TASK DESCRIPTION » Number of lines with "click" in the listing: report it, and nothing else.

INFORMATION SUPPLIED »
++++

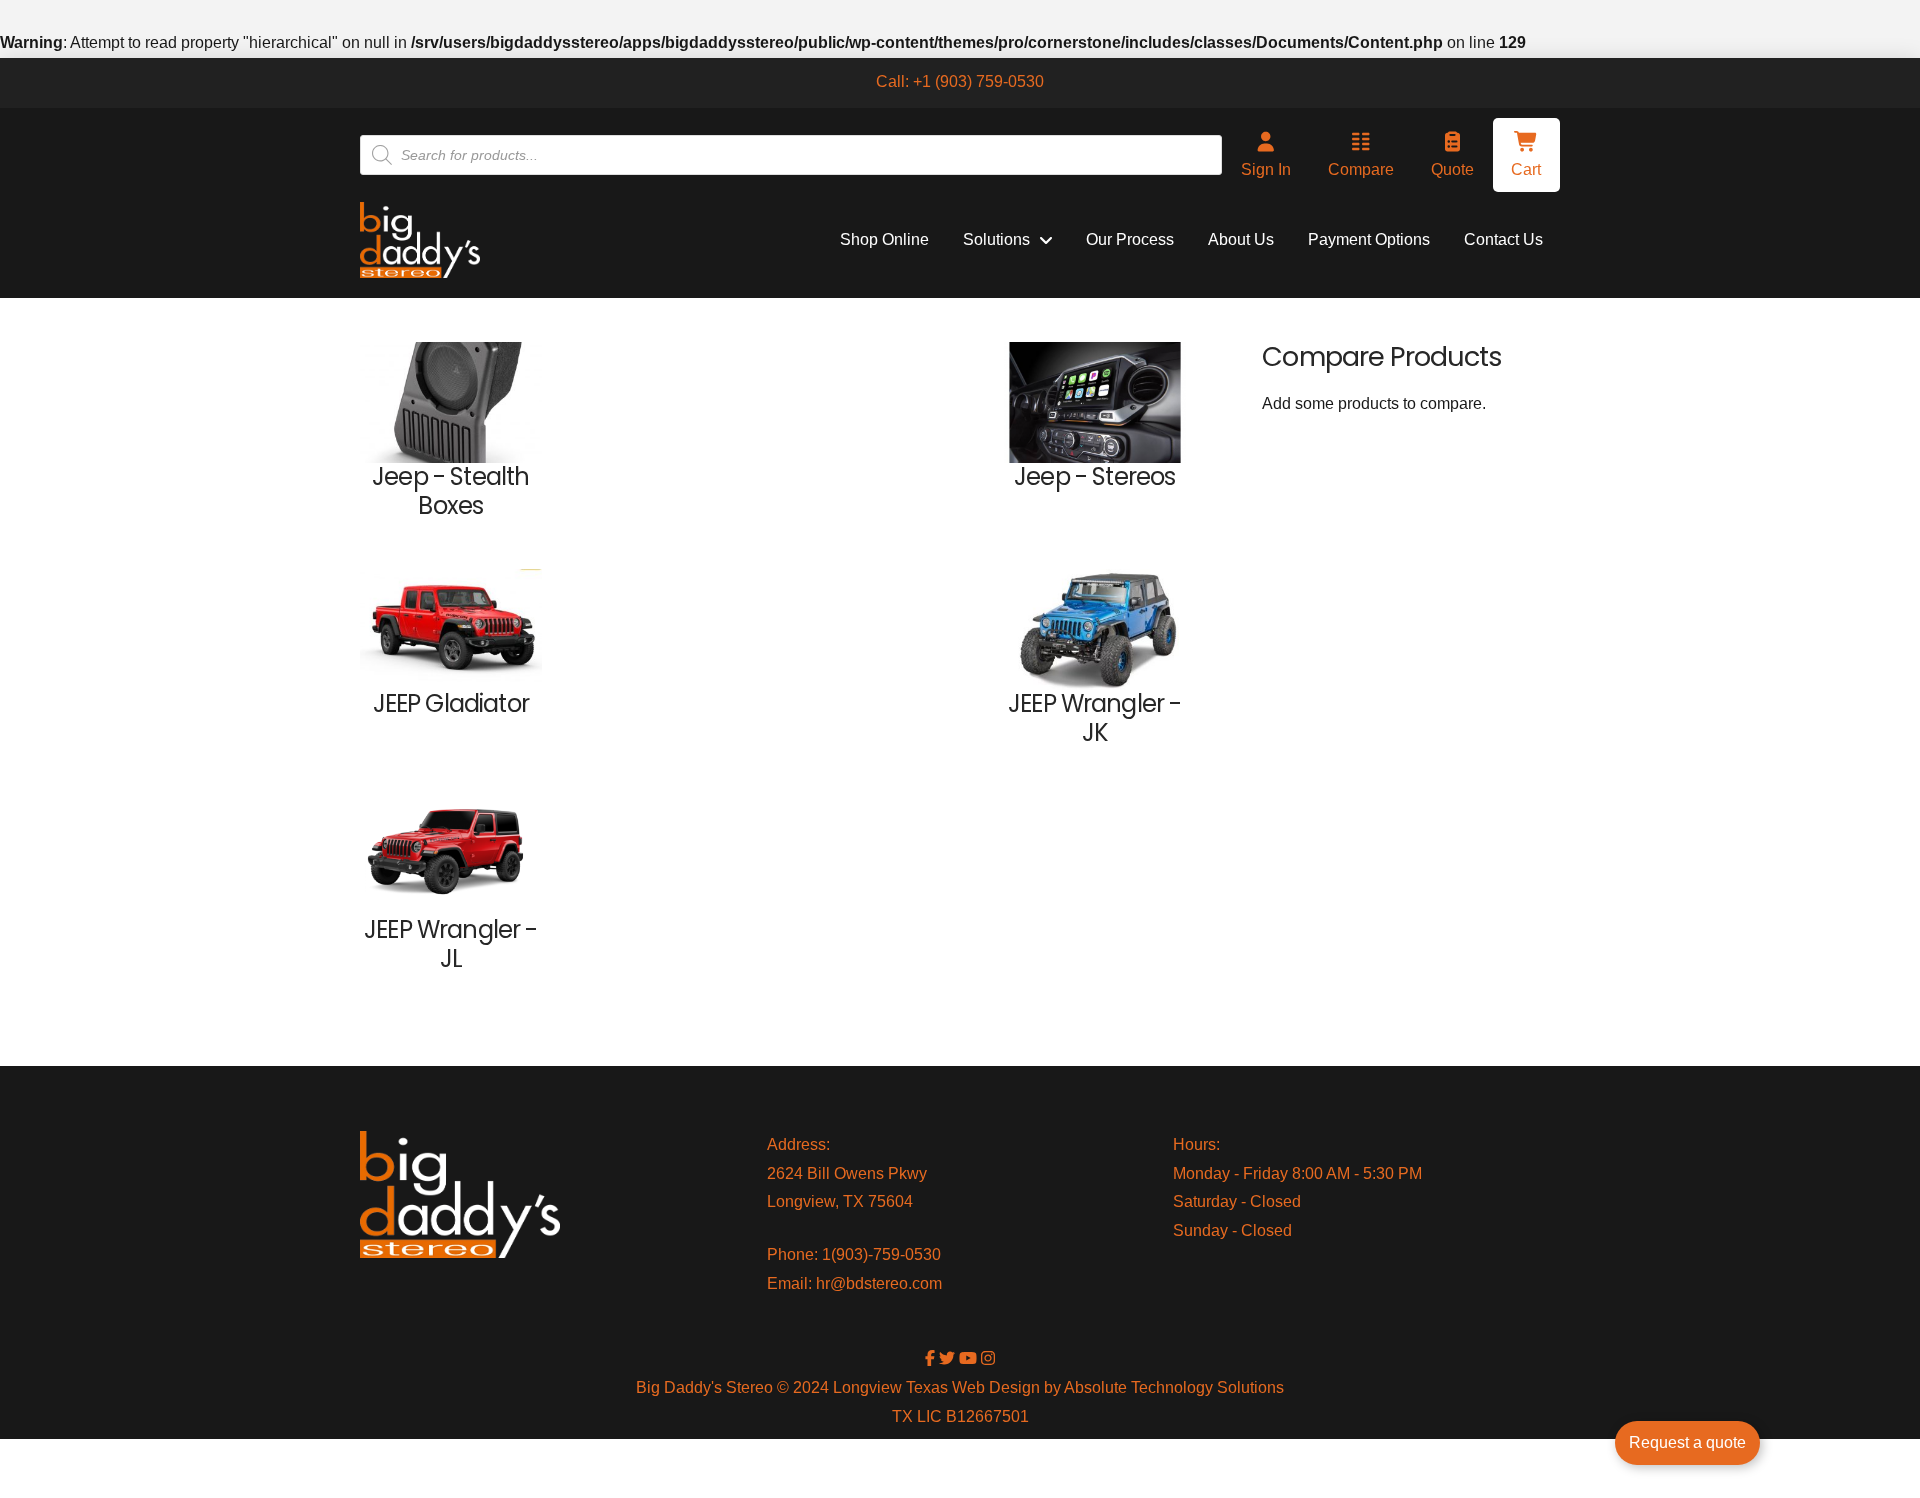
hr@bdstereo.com (879, 1283)
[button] (1526, 155)
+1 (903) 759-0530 (978, 81)
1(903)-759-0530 (881, 1254)
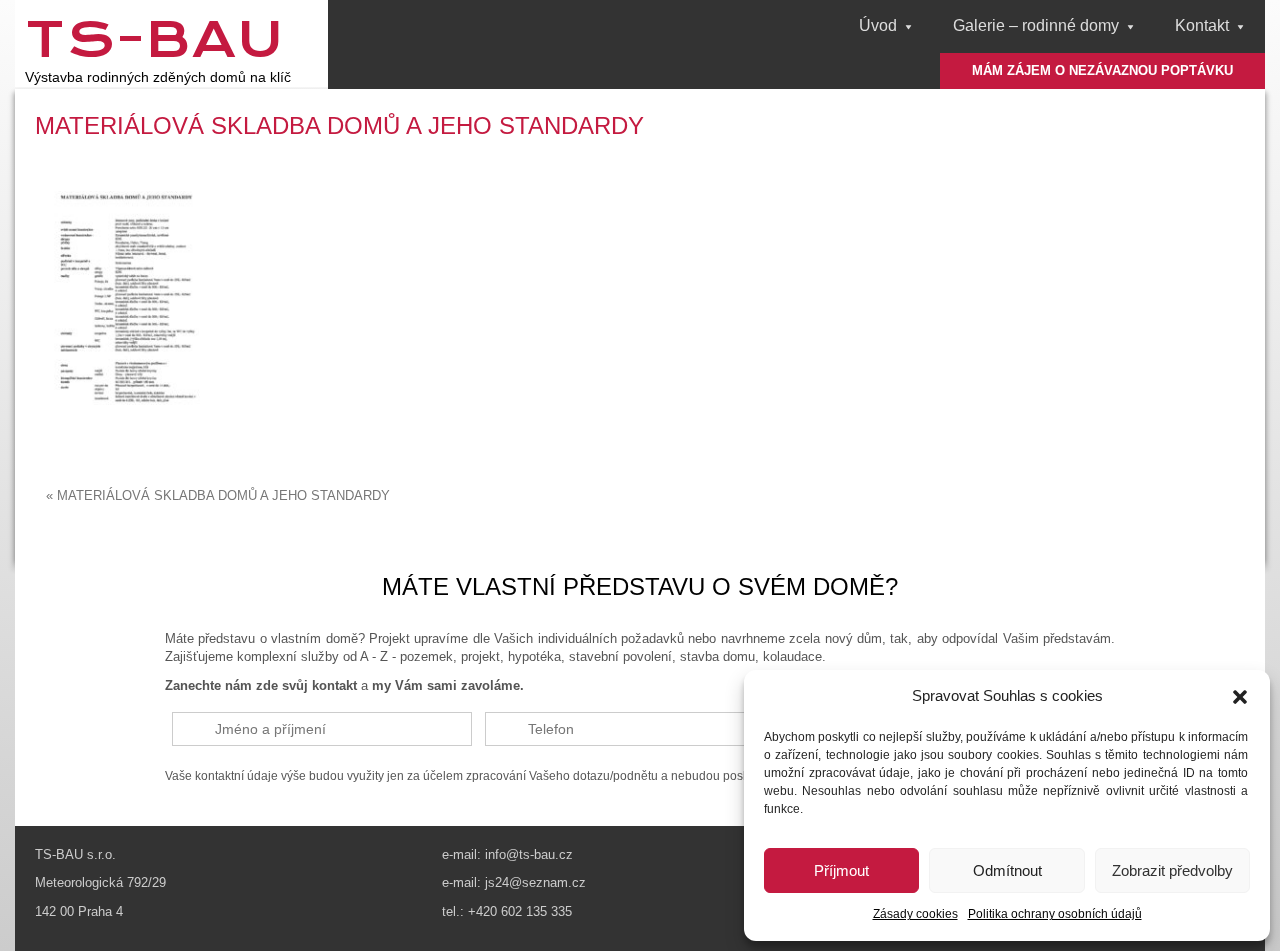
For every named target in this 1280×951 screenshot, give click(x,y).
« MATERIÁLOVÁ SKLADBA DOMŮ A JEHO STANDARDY (218, 495)
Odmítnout (1007, 870)
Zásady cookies (915, 914)
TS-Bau (154, 39)
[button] (1240, 697)
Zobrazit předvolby (1172, 870)
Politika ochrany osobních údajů (1055, 914)
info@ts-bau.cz (529, 854)
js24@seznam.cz (535, 882)
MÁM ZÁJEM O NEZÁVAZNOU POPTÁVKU (1102, 70)
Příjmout (841, 870)
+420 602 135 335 (520, 911)
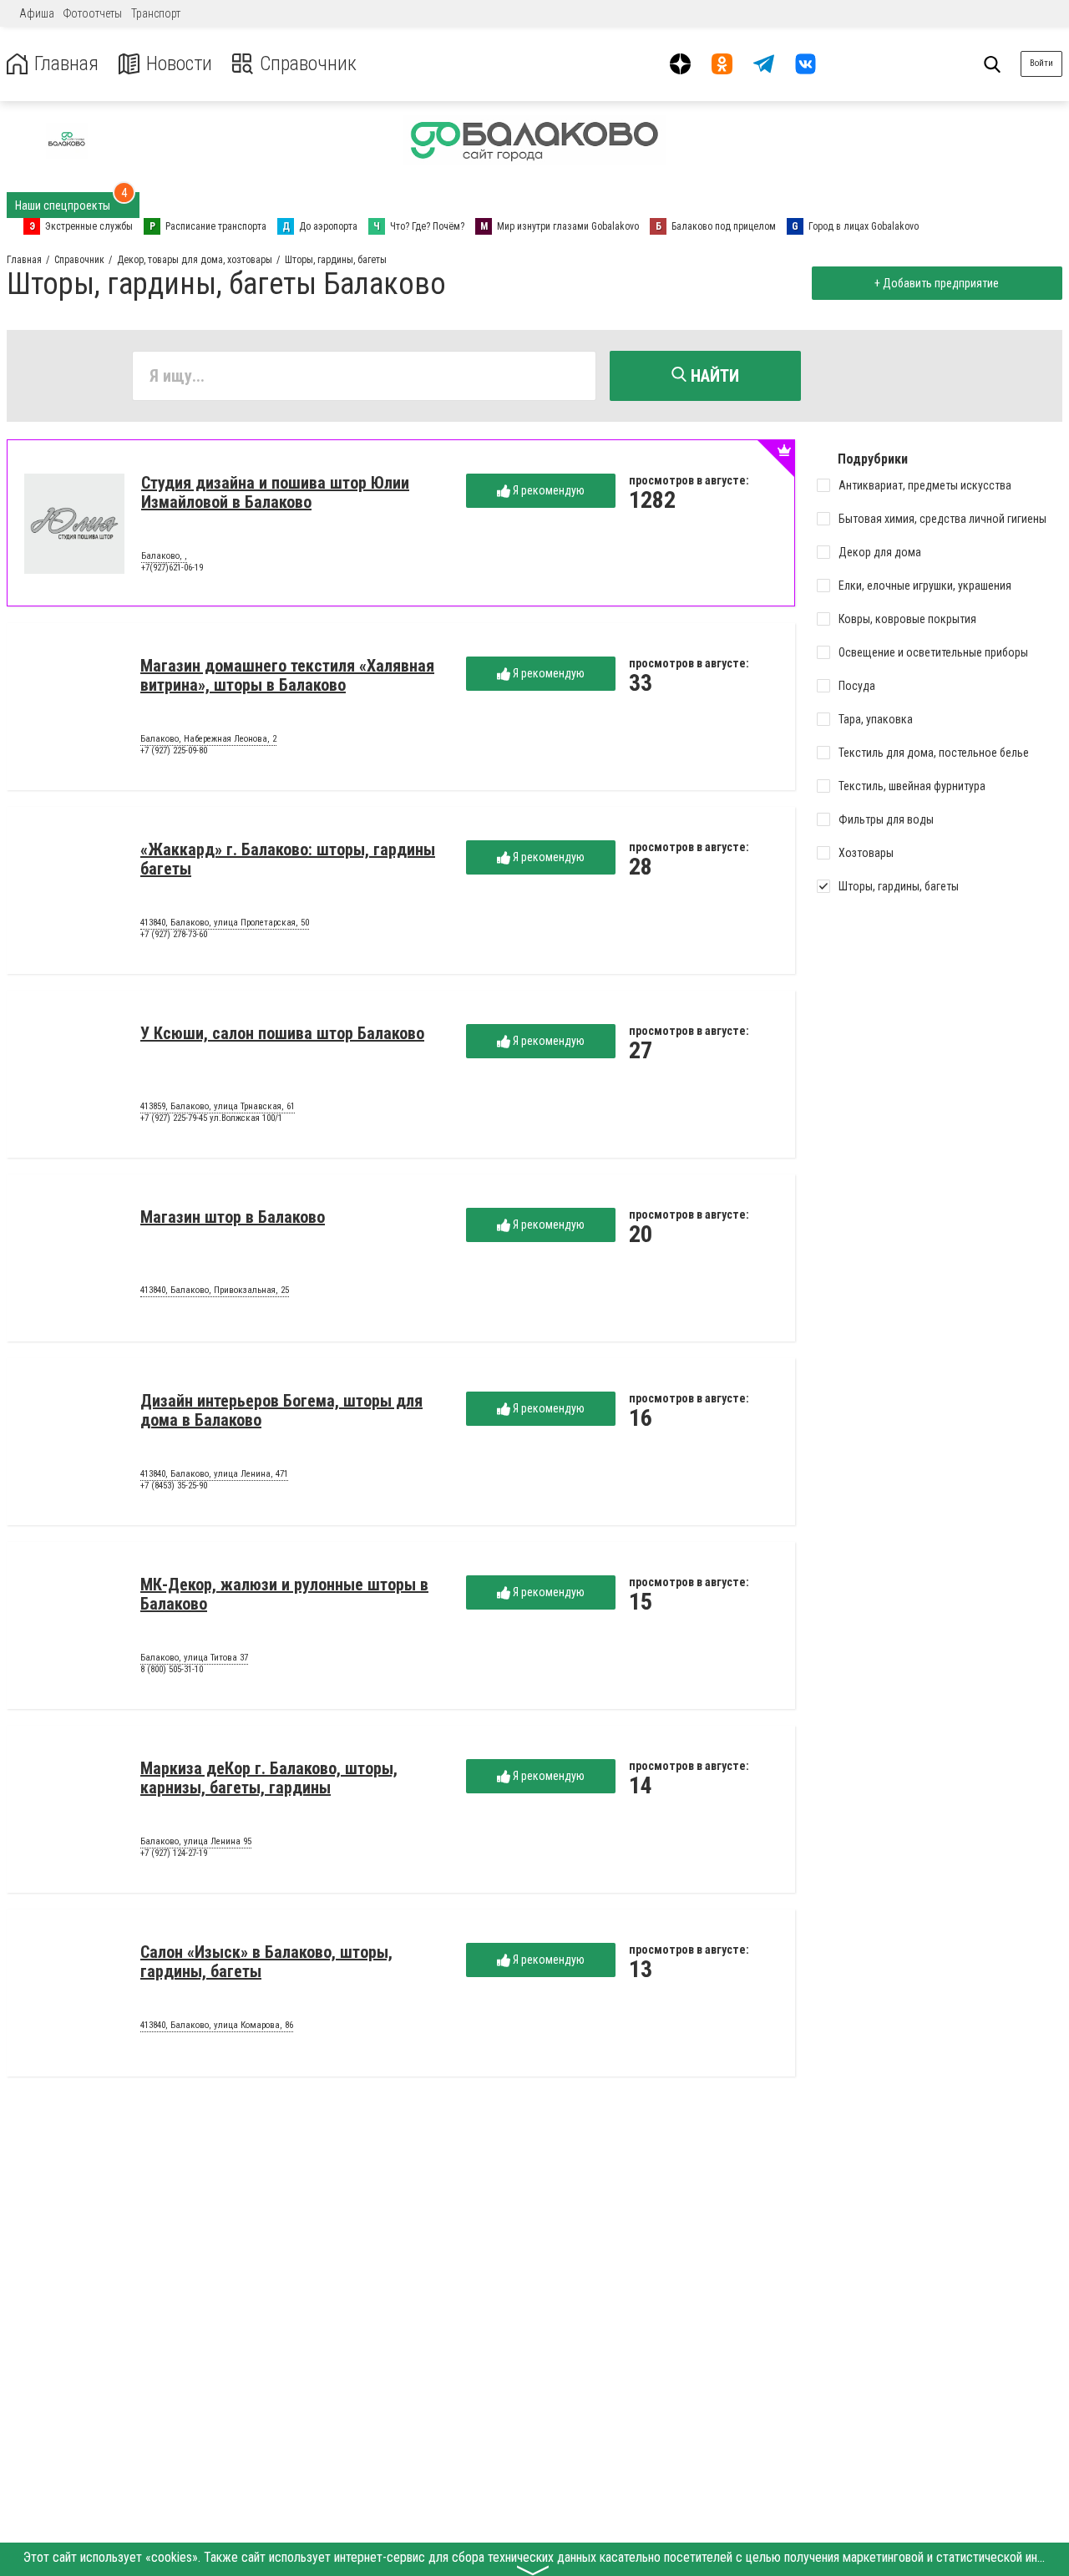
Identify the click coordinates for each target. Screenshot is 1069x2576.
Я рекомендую (547, 490)
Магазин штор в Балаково (232, 1217)
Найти (712, 376)
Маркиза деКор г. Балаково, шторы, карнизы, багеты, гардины (269, 1778)
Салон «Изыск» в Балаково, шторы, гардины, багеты (266, 1961)
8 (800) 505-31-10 (171, 1669)
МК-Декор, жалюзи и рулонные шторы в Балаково (284, 1594)
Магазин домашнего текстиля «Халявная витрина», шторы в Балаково (287, 675)
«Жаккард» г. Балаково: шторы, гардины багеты (287, 859)
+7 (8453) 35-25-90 (173, 1485)
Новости (179, 64)
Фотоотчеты (92, 13)
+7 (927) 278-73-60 (173, 934)
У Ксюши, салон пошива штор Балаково (282, 1033)
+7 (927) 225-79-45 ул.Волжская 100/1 (211, 1118)
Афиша (36, 13)
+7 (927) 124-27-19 (173, 1853)
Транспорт (155, 13)
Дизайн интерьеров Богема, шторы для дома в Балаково (281, 1410)
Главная (66, 64)
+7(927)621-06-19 (172, 567)
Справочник (308, 64)
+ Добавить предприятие (936, 283)
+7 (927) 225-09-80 (173, 750)
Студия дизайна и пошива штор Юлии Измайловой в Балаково (275, 492)
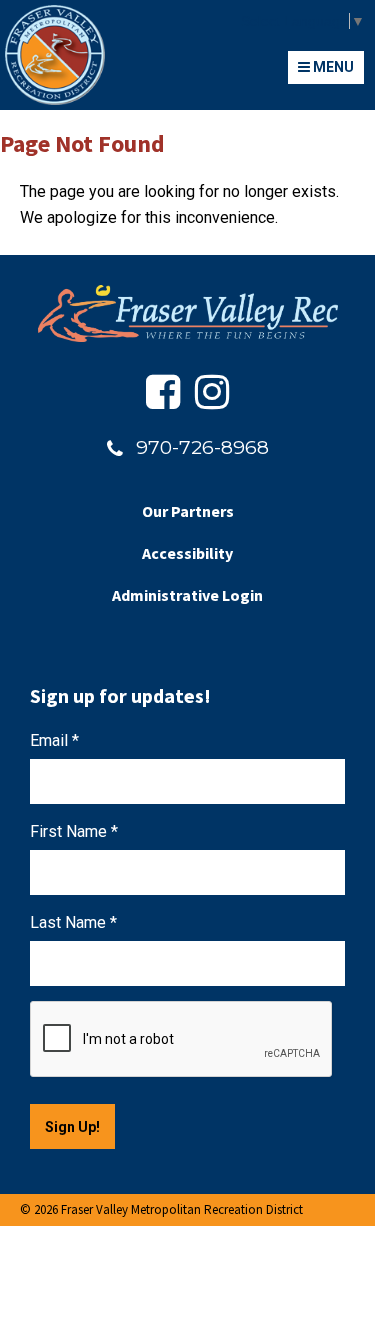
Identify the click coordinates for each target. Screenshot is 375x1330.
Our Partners (188, 511)
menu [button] (332, 67)
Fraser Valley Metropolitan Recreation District (55, 55)
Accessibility (187, 553)
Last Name (73, 922)
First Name (74, 831)
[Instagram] (212, 392)
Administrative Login (187, 595)
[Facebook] (163, 392)
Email (54, 740)
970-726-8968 (202, 447)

++++

RESPONSE AREA » 3